La poésie, il le sait bien encore, est comme le ciel, immense et changeante. Comme ces espaces qu’il ouvre dans ses tableaux (et qu’on devine sans limites), elle peut apparaître chargée de signes, comme autant de formules énigmatiques, de questions sans fin. Ou transparente, si on sait l’approcher avec des yeux et un esprit qui l’apprivoisent, vaste interrogation ouverte sur un rien qui n’est pas rien, ouverte sur une « transcendance ». Ainsi, tout comme le fait la langue poétique, celle, plastique, d’A. Plouvier, délivre en fait le témoignage exacerbé d’un sentiment des signes picturaux qui s’apparente à cette course incessante du temps que semblent figurer les nuages cherchant un sens dans le ciel. Comme si le passage des nuages, ou comme si ces signes que le peintre nous donne à voir, à lire, indéfiniment répétés, semble-t-il, mais indéfiniment changeants et indéfiniment autres, inscrivaient une durée dans le battement infini du temps. Pour y ouvrir quel sens ?
Il y a de l’inexplicable dans notre monde infini mais nous pouvons aimer cet inexplicable : c’est là que s’inscrit le geste accompli par la poésie, et c’est là que le peintre y traduit sa vision personnelle du monde et du temps, cette sublimation de l’instant qui nous rend présents au monde au-delà de la compréhension même. Le poète mystique allemand, Angelus Silesius, a écrit : « La rose est sans pourquoi, / Fleurit parce qu’elle fleurit, / Sans souci d’elle-même / Ni désir d’être vue ». Si ce quatrain « éclaire » la beauté dans la poésie – sans pourtant élucider ce mystère –, elle peut aussi bien convenir à la geste artistique d’A. Plouvier qui ne cesse d’interroger cet introuvable sens de notre présence au temps et au monde. Peut-être même, d’un certain point de vue, accroît-il ce mystère qui est l’un des chemins de la connaissance esthétique. Souvenons-nous de la phrase d’Einsten : « Le plus beau sentiment du monde, c’est le sens du mystère ». Peut-être que la poésie, tout comme la peinture, ne résout rien : elles ne sont pas là pour ça ! Et nous demeurons toujours obscurs à nous-mêmes. Poésie et peinture, alors, comme toujours, nous invitent en leur jardin obscur.

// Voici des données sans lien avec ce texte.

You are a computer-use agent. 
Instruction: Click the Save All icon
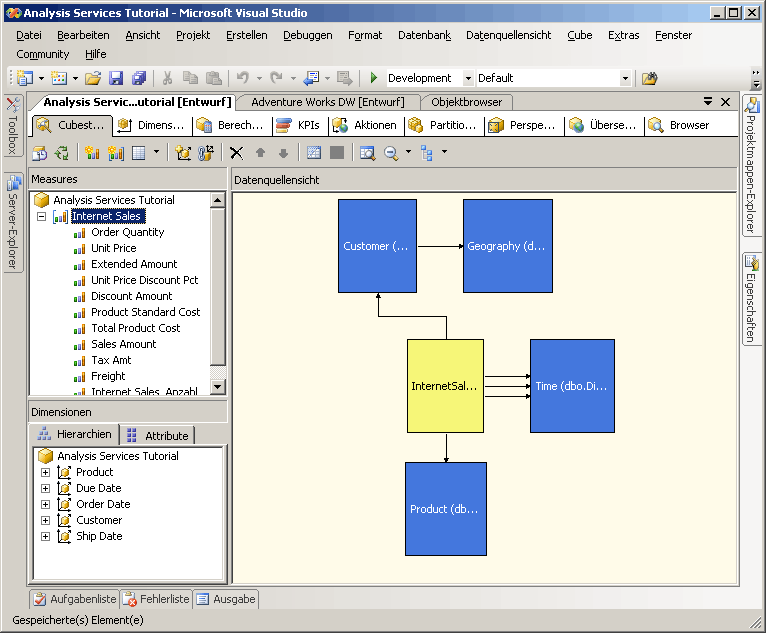(x=139, y=78)
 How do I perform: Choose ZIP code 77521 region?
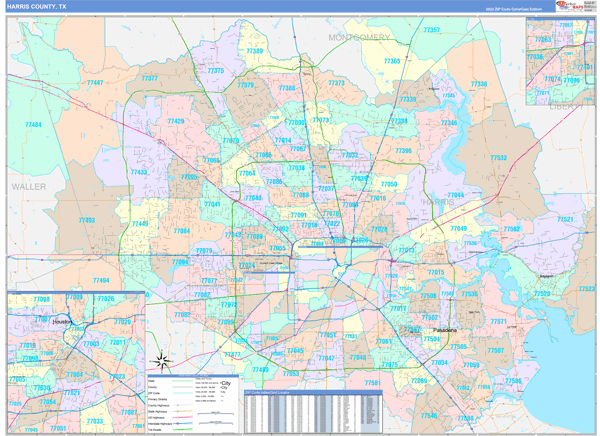(566, 219)
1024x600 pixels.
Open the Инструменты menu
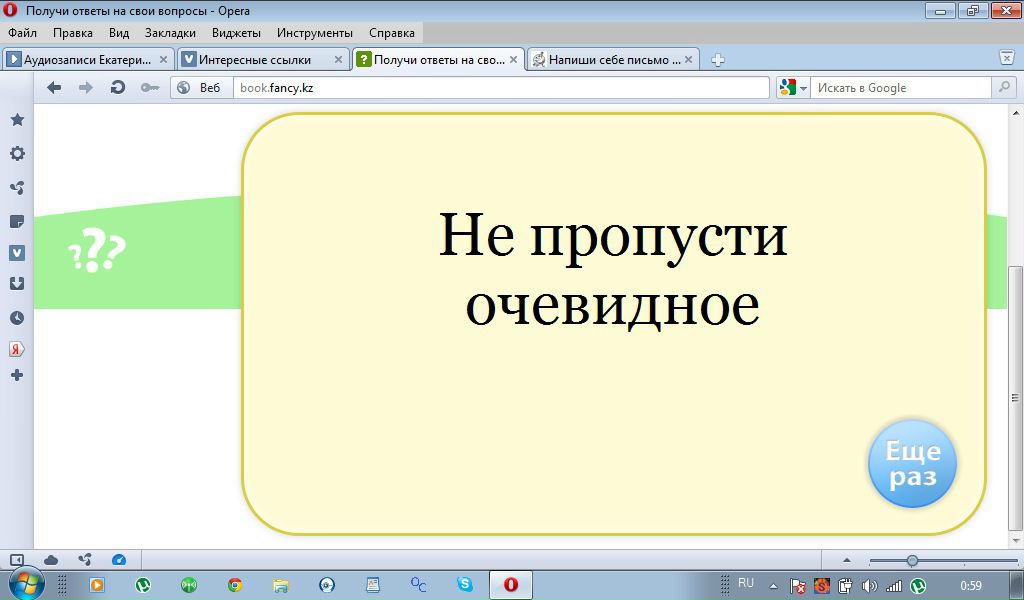pos(315,33)
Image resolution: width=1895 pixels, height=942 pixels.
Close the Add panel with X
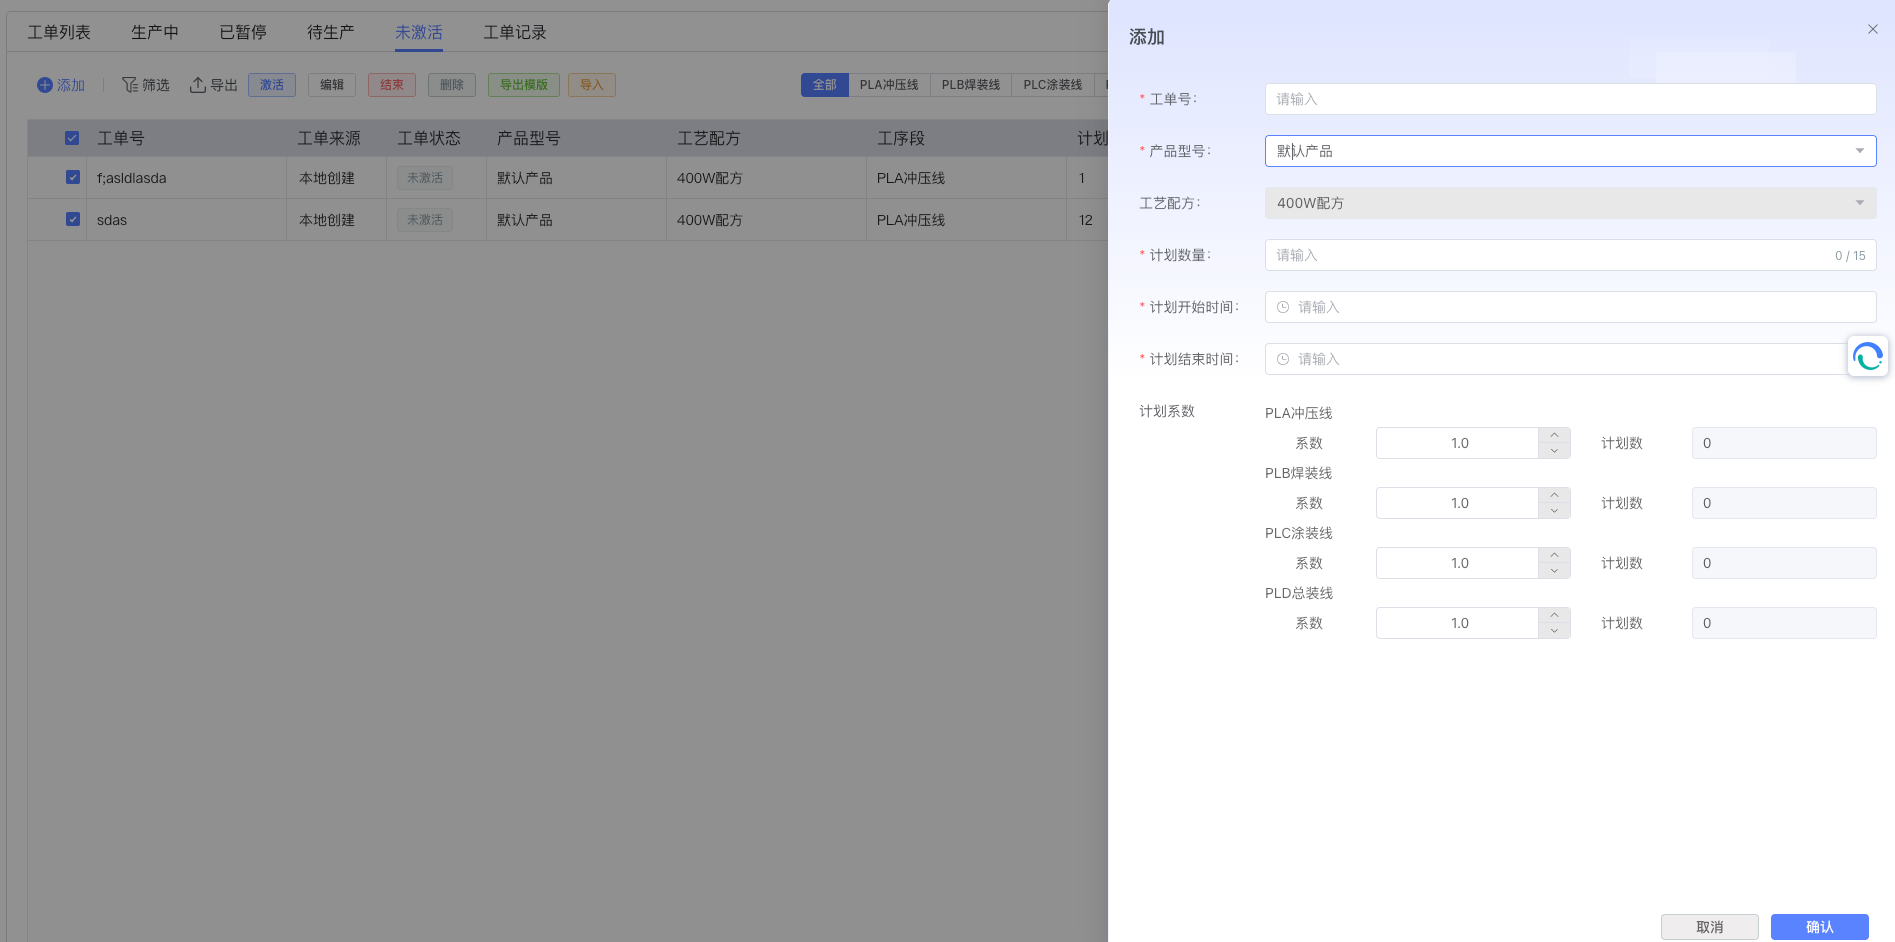coord(1872,30)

En fait, la peinture, et celle d’A. Plouvier pas plus qu’une autre, ne répond pas quand on l’appelle mais questionne toujours ce qui est, et ce qui apparaît lorsque le regard le traverse: elle ne croit pas et n’affirme rien, elle guette. Et c’est pourquoi ce peintre-là, tout comme le poète, est ce « guetteur mélancolique » : avec sa langue picturale pour tout bagage, celle qu’il s’est forgée, il questionne le temps, et l’espace du temps, il arpente en usant de ses signes énigmatiques des terres où il dépose les empreintes de son passage, explore devant lui des territoires de pénombre où vie et mort marchent de pair. Il se tient au milieu de sa toile (sans s’y mettre jamais en avant) et rien ne lui échappe de nos interrogations essentielles, même (et surtout) quand le sommeil brûle les paupières et qu’aux aguets, buvant à même son silence, il tente d’écouter mieux, au-delà de la rumeur du monde, de donner des couleurs aux ombres, des formes à l’inconnu qui s’ouvre devant nous, de dessiner des cartes pour avancer à tâtons dans notre obscurité-de-vivre.

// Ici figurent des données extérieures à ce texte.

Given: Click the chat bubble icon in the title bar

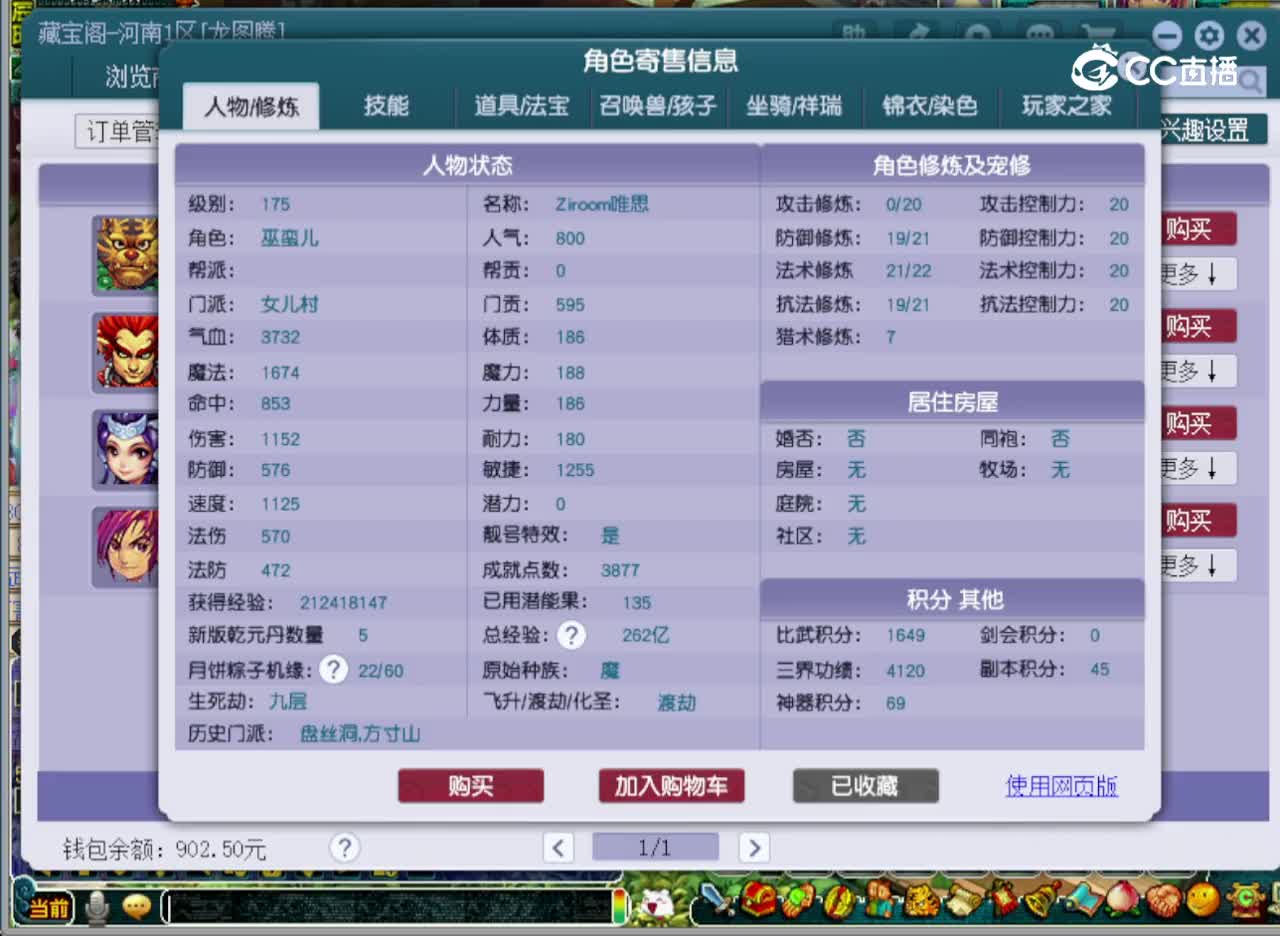Looking at the screenshot, I should 1040,31.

C’est cette douloureuse obsession (à peine la devine-t-on tant elle sait se faire discrète), celle d’une intimité difficile à saisir et à dévoiler, qui fait de sa peinture un froissement discret mais interminable par essence – car cette intimité résiste au dévoilement.
De son monde intérieur, A. Plouvier fait un monde qu’il donne à voir, où nous reconnaissons le monde (puisqu’il nous faut nomme les choses pour les reconnaître), et nous reconnaissons nous-mêmes, une forêt, une prairie, une rivière, les remous de l’eau, la chair des arbres et leur remuement de feuilles, la chair du ciel aussi, l’infini de l’espace et ce que l’œil ne peut apercevoir, ici, dans son infime petitesse, tout cela que d’aucuns, qui seraient saisis de vertige, ne verraient que comme une prolifération insensée de son langage pictural et un excès de signes. Est-ce un monde où habiter ? Bien sûr, Hölderlin a écrit qu’ « il faut habiter poétiquement le monde » – mais comment ?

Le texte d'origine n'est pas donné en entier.